Need your support

crselby
crselby Member Posts: 441
edited March 2014 in Breast Cancer #1
Hi Ladies,

I was finsihed with active treatment last September for DCIS. Had all the 6 month imaging done and the MRI saw something fishy so I have another scheduled soon, as well as a bilateral mammo and ultrasound, then follow up visits with oncologist and rad onc. But I'm going to have to put those off a bit.

New job, more responsiblity started July 1. Lots can be done online, but there are a few deadlines for which I need to be in the office. Missing deadlines means we get fined 9$$), no exceptions. My superior is brand new too so we are learning this together.
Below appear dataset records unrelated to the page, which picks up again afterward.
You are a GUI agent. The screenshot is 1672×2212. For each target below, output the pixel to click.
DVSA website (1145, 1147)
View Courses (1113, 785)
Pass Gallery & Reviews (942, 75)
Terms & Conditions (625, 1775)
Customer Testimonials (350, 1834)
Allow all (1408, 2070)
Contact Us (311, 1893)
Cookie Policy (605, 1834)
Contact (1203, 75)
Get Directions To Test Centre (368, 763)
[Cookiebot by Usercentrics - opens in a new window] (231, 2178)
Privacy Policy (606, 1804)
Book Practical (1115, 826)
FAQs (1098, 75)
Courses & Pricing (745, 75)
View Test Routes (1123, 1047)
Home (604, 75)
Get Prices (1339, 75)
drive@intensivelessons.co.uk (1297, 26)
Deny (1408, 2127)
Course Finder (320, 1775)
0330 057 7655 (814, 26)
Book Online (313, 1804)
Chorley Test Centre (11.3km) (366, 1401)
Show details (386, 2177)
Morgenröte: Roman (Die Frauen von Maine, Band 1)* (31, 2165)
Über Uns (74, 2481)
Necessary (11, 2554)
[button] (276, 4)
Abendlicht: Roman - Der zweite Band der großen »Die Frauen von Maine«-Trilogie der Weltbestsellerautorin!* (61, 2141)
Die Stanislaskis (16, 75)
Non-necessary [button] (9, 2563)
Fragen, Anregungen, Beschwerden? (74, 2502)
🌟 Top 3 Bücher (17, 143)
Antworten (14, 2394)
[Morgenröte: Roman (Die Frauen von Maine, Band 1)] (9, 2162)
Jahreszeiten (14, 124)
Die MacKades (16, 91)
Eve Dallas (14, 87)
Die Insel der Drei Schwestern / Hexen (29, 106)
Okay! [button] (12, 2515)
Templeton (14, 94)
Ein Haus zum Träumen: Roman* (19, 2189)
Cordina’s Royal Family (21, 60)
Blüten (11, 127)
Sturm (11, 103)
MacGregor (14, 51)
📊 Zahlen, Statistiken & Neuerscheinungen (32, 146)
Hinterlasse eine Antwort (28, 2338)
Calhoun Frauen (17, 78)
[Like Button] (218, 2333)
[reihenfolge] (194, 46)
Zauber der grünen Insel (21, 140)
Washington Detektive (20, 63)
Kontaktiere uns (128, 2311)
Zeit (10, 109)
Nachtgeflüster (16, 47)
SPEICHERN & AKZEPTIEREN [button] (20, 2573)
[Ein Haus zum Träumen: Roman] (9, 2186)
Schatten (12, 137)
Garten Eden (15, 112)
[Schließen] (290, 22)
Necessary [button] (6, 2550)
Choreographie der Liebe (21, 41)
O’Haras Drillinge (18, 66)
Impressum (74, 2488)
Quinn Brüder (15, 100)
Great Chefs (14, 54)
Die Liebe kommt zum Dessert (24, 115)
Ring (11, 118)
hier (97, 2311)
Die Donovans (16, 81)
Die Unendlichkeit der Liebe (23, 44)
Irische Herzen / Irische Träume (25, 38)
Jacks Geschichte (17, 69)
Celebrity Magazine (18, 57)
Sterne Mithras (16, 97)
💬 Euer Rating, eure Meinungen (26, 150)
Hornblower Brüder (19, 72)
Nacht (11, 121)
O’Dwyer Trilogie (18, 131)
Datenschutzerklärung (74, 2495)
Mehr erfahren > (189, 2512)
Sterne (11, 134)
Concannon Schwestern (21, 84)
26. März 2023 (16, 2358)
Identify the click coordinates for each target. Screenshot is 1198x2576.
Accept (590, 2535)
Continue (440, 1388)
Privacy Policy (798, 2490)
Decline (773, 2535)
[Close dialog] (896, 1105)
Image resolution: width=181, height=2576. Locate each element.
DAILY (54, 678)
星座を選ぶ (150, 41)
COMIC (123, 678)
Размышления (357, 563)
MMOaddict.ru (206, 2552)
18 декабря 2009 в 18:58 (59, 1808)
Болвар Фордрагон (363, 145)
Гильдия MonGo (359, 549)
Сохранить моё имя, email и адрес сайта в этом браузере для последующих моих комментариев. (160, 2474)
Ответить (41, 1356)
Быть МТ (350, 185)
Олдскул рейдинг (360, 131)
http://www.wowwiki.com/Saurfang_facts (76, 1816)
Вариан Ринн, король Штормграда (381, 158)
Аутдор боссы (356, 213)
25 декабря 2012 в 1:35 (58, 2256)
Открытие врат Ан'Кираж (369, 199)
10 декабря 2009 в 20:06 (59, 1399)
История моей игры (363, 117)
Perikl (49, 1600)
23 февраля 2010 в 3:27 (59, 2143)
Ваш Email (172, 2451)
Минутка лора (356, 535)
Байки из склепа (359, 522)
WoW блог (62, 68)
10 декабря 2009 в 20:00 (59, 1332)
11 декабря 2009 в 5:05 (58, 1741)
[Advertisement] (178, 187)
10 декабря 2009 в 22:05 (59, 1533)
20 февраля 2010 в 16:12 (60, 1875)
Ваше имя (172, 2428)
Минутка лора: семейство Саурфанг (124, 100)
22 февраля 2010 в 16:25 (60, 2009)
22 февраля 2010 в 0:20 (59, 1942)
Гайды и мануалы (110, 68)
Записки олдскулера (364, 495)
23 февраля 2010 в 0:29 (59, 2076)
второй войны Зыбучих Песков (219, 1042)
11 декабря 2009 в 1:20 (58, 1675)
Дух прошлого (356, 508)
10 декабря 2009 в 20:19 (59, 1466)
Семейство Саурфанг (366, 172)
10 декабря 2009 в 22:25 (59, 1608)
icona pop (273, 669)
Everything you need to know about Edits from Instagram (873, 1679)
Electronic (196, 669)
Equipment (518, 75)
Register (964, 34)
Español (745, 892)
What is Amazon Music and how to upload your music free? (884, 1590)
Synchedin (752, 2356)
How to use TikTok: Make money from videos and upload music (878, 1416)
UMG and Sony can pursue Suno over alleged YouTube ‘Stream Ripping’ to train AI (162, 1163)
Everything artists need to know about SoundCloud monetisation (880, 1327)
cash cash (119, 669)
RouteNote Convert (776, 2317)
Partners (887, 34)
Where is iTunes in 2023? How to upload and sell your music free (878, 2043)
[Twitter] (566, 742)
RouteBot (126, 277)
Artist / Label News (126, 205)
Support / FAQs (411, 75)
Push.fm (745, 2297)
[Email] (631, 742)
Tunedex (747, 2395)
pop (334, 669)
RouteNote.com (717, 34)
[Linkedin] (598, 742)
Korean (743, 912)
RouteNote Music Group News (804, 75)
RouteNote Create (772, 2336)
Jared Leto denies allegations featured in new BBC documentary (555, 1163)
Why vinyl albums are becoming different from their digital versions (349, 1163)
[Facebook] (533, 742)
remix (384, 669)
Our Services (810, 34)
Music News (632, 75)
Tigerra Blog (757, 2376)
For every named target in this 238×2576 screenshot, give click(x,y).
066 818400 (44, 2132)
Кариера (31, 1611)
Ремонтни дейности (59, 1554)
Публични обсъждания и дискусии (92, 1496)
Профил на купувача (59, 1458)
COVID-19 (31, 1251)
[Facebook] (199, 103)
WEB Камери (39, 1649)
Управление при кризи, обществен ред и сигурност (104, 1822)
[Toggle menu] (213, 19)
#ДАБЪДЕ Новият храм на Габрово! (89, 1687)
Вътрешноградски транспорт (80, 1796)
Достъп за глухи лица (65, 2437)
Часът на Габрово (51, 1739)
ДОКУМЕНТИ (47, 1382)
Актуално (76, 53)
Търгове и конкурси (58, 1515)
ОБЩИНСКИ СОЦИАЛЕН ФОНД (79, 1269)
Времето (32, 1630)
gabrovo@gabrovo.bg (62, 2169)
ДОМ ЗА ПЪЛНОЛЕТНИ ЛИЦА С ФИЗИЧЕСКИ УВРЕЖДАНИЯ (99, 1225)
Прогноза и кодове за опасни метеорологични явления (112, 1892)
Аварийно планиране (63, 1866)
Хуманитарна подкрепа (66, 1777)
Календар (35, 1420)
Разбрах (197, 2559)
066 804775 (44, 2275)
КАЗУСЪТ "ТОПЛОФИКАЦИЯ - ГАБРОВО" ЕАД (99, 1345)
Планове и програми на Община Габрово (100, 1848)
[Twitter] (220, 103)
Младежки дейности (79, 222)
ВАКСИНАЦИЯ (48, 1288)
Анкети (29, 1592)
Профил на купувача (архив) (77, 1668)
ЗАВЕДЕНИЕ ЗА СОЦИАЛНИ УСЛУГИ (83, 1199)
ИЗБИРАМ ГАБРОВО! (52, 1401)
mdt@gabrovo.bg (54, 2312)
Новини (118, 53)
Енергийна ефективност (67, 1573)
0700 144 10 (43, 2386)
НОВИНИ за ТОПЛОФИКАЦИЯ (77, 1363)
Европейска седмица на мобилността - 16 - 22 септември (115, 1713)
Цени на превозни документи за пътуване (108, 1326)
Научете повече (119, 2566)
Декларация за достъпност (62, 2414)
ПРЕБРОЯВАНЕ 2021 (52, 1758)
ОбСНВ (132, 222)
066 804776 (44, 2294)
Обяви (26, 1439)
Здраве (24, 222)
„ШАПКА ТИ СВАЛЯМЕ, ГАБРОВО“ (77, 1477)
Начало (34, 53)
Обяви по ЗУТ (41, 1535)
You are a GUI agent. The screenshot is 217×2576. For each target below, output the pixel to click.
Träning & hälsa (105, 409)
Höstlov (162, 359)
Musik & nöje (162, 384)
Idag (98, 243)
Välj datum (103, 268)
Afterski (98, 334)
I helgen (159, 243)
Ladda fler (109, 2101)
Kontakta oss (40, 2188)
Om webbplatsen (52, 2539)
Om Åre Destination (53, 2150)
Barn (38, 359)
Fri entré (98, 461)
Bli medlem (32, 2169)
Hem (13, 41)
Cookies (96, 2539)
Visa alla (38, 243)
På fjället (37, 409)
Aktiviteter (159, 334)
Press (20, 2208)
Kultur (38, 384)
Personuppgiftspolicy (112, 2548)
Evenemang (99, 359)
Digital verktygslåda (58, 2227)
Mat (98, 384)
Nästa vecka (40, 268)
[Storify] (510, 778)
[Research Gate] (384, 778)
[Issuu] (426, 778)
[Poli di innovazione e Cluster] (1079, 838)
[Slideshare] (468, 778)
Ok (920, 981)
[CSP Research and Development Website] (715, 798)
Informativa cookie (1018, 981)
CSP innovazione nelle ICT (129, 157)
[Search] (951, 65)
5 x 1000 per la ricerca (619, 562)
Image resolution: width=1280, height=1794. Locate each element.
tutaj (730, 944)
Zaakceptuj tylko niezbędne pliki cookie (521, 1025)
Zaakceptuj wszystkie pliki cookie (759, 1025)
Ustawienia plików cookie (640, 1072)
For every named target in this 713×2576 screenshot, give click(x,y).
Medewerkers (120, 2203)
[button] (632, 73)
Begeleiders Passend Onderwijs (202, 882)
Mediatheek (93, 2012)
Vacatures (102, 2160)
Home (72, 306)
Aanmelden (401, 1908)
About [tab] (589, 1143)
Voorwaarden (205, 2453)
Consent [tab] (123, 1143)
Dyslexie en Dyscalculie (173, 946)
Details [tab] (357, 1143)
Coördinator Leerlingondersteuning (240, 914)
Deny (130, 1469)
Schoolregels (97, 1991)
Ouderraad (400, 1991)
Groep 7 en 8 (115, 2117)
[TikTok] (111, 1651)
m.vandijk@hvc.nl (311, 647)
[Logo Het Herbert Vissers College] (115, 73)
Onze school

My father is almost 88 and had a heart attach last week as hubby and I were on vacation in Oregon, from our home in AZ (avoiding the 110 degree heat). He has NO family in upstate NY where we all used to live. Got "the call" and flew there as soon as I could. He was released after 2.5 days but had congestive heart failure symptoms so I took him back on Saturday. I think he will be released today. I must stay until my brother can get here, then fly to Phoenix to try to make the deadline. I would have been there today to get the work done, but....

My older brother can only stay a few days, long enough for me to do my work I think. We don't know if Dad will need care after that. Everyone is adking me if I will fly back to NY to stay with Dad after my brother leaves. But my husband and dog and travel trailer are still in Oregon where we had planned to stay until mid-September. I have to fly to Phx to meet another deadling in mid-August for a few days. My younger brother would get fired from his hard-found job if he took time off.

I feel like I am being pressured from all sides, and I'm not even a year out from my treatments yet. I'm on Tamoxifen and dealing with severe leg cramps at night as well as hot flashes all day long, although Effexor has helped relieve their frequency somewhat. Now I have a sinus infection. That's what happens to me when I get stressed, like right after diagnosis last year! I have to go pick up Dad at the hospital (40 miles away) and bring him home. He's still pretty capable, but scared now.

Your words of support will mean the world to me. I know some of you have gone through much worse and come out the other side OK. And I know I will too. Thanks for the place and shoulders to vent upon!
~~Connie~~

Comments

  • MNLynn
    MNLynn Member Posts: 224
    My thoughts & prayers are
    My thoughts & prayers are with you, Connie. You have SO much going on!

    My own parents are 89 yrs old, and cannot get around by themselves anymore. I am very lucky to have a sister that lives close to them who does so much for them - I live 3 hrs away from them. But, if one of them has to go to the hospital, I would be down there asap. Both of my parents had been in the hospital quite a bit a couple of years ago - I am glad that they have been doing ok while I have had this bc stuff going on.

    And a new job and such unforgiving deadlines . . . I don't know if I could handle the stress. I guess it also depends on how much you enjoy what you are doing in your job.

    Please, for you own sake, follow up on your mammo as soon as you can!

    But, do know, that I am thinking of you and hope that your dad does well after he comes home from the hospital. I hope you can find some time to relax and catch your breath!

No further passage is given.